Goldman Sachs prevê queda de ações nos próximos 3 meses

O rali recente que elevou as ações a níveis históricos está prestes a encontrar um obstáculo, segundo uma nova nota do Goldman Sachs

O rali recente que elevou as ações a níveis históricos está prestes a encontrar um obstáculo, segundo uma nova nota do Goldman Sachs.

De fato, a equipe do banco, liderada por Christian Mueller-Glissmann, estima que o S&P 500 e o STOXX Europe 600 cairão cerca de 10 por cento nos próximos três meses.

“Considerando que as ações continuam caras e que o crescimento dos resultados é ruim, na nossa opinião as ações estão atualmente bem no teto de sua faixa ’gorda e estável’”, escrevem.

Os analistas rebaixaram as ações para “underweight” para os próximos três meses, mantiveram sua posição “neutra” para os próximos 12 meses e permaneceram “overweight” em relação ao dinheiro vivo.

Os mercados de ações têm sido impulsionados por um posicionamento favorável que ajudou reforçar os investidores contra o choque do referendo britânico do Brexit, assim como a busca por yields que impulsionou os ativos, argumentam os analistas.

Mas o indicador proprietário de apetite ao risco do banco agora está virando, projetando tempos mais difíceis à frente para as ações sem um ambiente macro mais favorável.
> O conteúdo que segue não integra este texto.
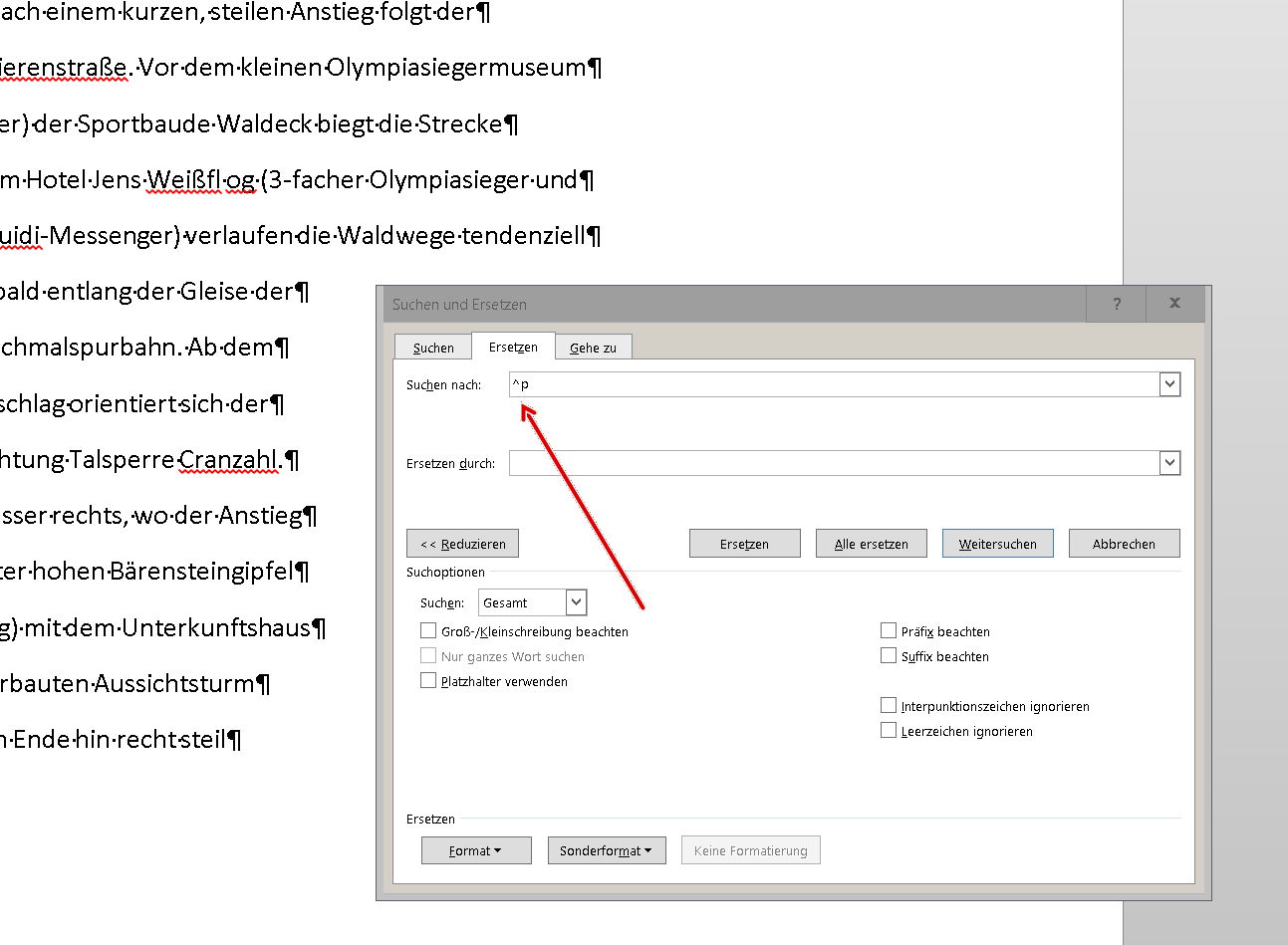The height and width of the screenshot is (945, 1288).
Task: Toggle Interpunktionszeichen ignorieren checkbox
Action: (x=889, y=705)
“Nosso indicador de apetite ao risco está perto de níveis neutros e seu impulso positivo diminuiu, sugerindo que o posicionamento dará menos apoio e que precisaremos de fundamentos macro ou estímulos melhores para manter o rali do risco, mas as expectativas do mercado já estão dovish e a aceleração do crescimento deverá levar tempo”, escrevem.

“Nós consideramos que essa reversão no posicionamento aumenta a probabilidade de uma retração das ações considerando que nossa visão fundamental não mudou: as avaliações ainda parecem altas e esperamos um crescimento ruim dos resultados em todas as regiões”, concluem.

“Enquanto a situação do crescimento não melhorar não seremos tão construtivos em relação às ações, particularmente depois desse tipo de rali e em meio às contínuas preocupações em relação à sustentabilidade do crescimento impulsionado por estímulos na China, à incerteza das políticas globais (na Europa em particular), às expectativas dovish para os bancos centrais e às perspectivas maiores de choques desconhecidos (por exemplo, a Turquia recentemente)”.